In NSW, the Adoption Act currently uses an archaic heterosexual definition of “de facto”, “spouse” and “partner” to preclude same-sex couples eligibility to be considered to adopt. Adoption is not a right. However, the legislative barriers in the Adoption Act send out a troubling social message that a person’s non-heterosexual orientation necessarily makes them an inadequate parent. It is unsurprising then that homophobic ideas that conflate pedophilia and homosexuality continue to exist, when the law itself seems to implicitly connect gay or lesbian parents as potential risks to children.
Discriminatory rhetoric utilised in the pursuit protecting children is not new. Aboriginal and Torres Strait Islander families have suffered the forcible removal of children. The commonly referred to “Stolen Generation” represents an era of Government policy that imputed a lack of parenting ability to persons of an indigenous heritage. While such a racially motivated policy is now rightly met with abhorrence and apology, why does the NSW Government continue to promote a construct of parenting that disenfranchises same-sex families?
While not contesting the value of the typical nuclear family, part of the problem with our understanding of parenting is the overemphasis of gender. Feminist politics has laboured across generations to contest the popular idea that women bear the primary responsibility or desire for raising children because of their reproductive anatomy. As surprising as this may be to some, not all women want to be mothers. The association between motherhood and nurturing, or fatherhood and discipline, reveals more about our limited cultural stereotypes than any gendered natural predispositions.
Social research on families ably demonstrates that it is the processes of parenting, rather than the family structure that matters. Credible psychological studies discern that children in same-sex families do not demonstrate any important differences in development, happiness, peer relations and adjustment.
Adoption often evokes the image of a mother giving her child to unknown parents. Despite the prevalence of this image in our cultural imaginary, this form of adoption accounts for only a very small percentage of adoptions in NSW. Adoption reform will have the most significant impact on the already 1,500 children living in same-sex families in NSW (what is referred to as “known adoption”).
If a child is unable to have both their parents legally recognised, they will be denied rights, entitlements and benefits associated with the non-legal parent. This includes automatic rights to inheritance, superannuation benefits or worker’s compensation. Parentage also ensures custody and contact for parents upon relationship breakdown, including child support obligations on a non-resident parent. The Bill amends step parent definitions to include same-sex step parents, and this will ensure children have greater certainty around their care and welfare.
Perhaps what makes the Government policy situation to parenting in NSW more confusing, is that same-sex couples are able (even encouraged) to foster children by the NSW Government. Minister for Community Services, Linda Burney, has endorsed parenting by same-sex couples: “Lesbian and gay foster carers make a highly valued contribution to the NSW out-of-home care service system”.

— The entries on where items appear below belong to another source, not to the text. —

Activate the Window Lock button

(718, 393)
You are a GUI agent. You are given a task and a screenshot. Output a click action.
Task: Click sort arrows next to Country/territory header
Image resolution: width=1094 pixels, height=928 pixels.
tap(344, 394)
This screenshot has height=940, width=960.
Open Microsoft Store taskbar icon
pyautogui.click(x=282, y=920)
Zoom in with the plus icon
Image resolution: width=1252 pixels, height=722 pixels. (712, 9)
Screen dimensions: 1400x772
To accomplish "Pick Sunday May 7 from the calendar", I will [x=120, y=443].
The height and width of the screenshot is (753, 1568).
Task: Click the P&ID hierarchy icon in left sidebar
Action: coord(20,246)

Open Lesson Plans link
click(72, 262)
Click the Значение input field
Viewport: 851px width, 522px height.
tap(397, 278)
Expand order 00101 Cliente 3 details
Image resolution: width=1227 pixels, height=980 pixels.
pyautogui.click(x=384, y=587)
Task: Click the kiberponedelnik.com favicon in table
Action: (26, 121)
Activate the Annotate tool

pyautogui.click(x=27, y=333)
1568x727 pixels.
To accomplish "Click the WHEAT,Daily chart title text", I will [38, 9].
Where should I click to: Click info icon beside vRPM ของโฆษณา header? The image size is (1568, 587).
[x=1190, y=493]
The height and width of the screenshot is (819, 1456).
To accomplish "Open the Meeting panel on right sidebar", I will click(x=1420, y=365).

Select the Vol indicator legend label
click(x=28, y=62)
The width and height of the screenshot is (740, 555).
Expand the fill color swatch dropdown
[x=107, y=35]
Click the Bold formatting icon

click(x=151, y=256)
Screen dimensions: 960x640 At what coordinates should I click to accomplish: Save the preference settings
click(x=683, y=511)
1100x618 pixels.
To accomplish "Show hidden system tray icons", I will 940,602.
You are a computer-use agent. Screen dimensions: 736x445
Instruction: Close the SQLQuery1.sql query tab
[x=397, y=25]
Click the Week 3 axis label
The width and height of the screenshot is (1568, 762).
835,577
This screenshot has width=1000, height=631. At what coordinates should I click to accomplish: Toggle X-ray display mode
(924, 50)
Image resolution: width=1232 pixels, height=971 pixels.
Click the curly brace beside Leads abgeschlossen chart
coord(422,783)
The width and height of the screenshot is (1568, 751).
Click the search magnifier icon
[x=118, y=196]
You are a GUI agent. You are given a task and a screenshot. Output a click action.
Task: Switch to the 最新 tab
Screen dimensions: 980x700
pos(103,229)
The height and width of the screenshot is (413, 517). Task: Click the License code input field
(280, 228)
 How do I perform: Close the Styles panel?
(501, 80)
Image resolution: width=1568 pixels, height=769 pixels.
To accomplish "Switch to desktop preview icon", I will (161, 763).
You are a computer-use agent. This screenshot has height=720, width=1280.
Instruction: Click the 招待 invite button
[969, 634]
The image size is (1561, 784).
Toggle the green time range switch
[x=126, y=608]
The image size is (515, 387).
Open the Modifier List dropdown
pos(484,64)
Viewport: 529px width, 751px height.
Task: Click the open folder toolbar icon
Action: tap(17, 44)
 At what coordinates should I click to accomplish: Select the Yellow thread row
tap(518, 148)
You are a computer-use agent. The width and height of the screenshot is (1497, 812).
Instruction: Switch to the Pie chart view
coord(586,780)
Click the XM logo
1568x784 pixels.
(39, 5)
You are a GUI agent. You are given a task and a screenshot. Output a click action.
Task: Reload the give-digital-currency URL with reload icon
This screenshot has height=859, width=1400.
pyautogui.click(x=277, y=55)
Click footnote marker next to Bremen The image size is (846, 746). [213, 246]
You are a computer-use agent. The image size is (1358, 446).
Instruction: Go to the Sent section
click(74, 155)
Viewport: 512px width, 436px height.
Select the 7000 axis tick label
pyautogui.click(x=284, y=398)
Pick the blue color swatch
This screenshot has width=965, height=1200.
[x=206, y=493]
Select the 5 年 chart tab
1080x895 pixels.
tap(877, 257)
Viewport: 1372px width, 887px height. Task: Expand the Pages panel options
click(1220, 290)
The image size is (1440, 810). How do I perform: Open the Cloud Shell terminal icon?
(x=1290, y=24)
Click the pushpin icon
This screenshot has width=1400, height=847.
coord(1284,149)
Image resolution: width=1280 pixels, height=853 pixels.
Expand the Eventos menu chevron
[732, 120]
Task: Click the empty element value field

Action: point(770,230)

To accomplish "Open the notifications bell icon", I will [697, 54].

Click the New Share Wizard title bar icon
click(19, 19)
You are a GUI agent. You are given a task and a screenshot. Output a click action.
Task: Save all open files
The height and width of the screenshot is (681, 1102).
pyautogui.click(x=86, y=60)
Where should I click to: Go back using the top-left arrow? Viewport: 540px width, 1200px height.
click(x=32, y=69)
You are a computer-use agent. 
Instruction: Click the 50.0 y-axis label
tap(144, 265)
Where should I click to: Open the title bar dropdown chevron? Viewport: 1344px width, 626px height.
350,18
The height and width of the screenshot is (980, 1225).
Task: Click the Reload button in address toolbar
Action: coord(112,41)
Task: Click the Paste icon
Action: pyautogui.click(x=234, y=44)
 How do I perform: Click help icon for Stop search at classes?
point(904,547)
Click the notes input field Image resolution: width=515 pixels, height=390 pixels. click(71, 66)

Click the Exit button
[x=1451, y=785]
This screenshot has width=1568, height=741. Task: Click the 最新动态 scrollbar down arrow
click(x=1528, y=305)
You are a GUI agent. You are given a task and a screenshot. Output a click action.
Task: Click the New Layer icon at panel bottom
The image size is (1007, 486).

Despite considerable praise for same-sex parenting for vulnerable and displaced children, the NSW law denies these children the durability of having their relationship to their foster parents recognised. Permanency planning, which places children in long-term foster care, continues to be undermined, as children fostered by same-sex couples are then denied the security of adoption. Parenting orders that empower foster carers with parenting responsibilities expire once the child becomes 18, effectively terminating the legal parent-child relationship.
With the NSW Government claiming it is committed to the most vulnerable groups in our society, particularly children, how can disallowing same-sex couple adoption be conducive to this agenda?
Even in the case of unknown adoptions, permitting same-sex couples eligibility for consideration does not undermine the rights of children or other potential parents. Relinquishing parents should have the broadest possible range of options for their children. The adoption process is intricately guided by the consent and wishes of the relinquishing parents. It should be left to the relinquishing parents to decide on the best place and parents for their child from the widest possible diversity of families.
Adoption reform is not foreign territory in Australia. Western Australia, the ACT and Tasmania (in specific circumstances) already permit same-sex couples eligibility to adopt children.
Equality and non-discrimination before the law are universal rights, not selective privileges. Passing the Adoption Amendment (Same-Sex Couples) Bill will not only benefit children, and existing same-sex families, it will also send an important social message that people should be judged on their individual merits, not on their sexual orientation.
Families come in all shapes and sizes. It is not the lack of a mother or father that should concern us. Rather, it is the continued stigmatisation of same-sex parenting and denying legal recognition to same-sex families that undermines the best interests of children.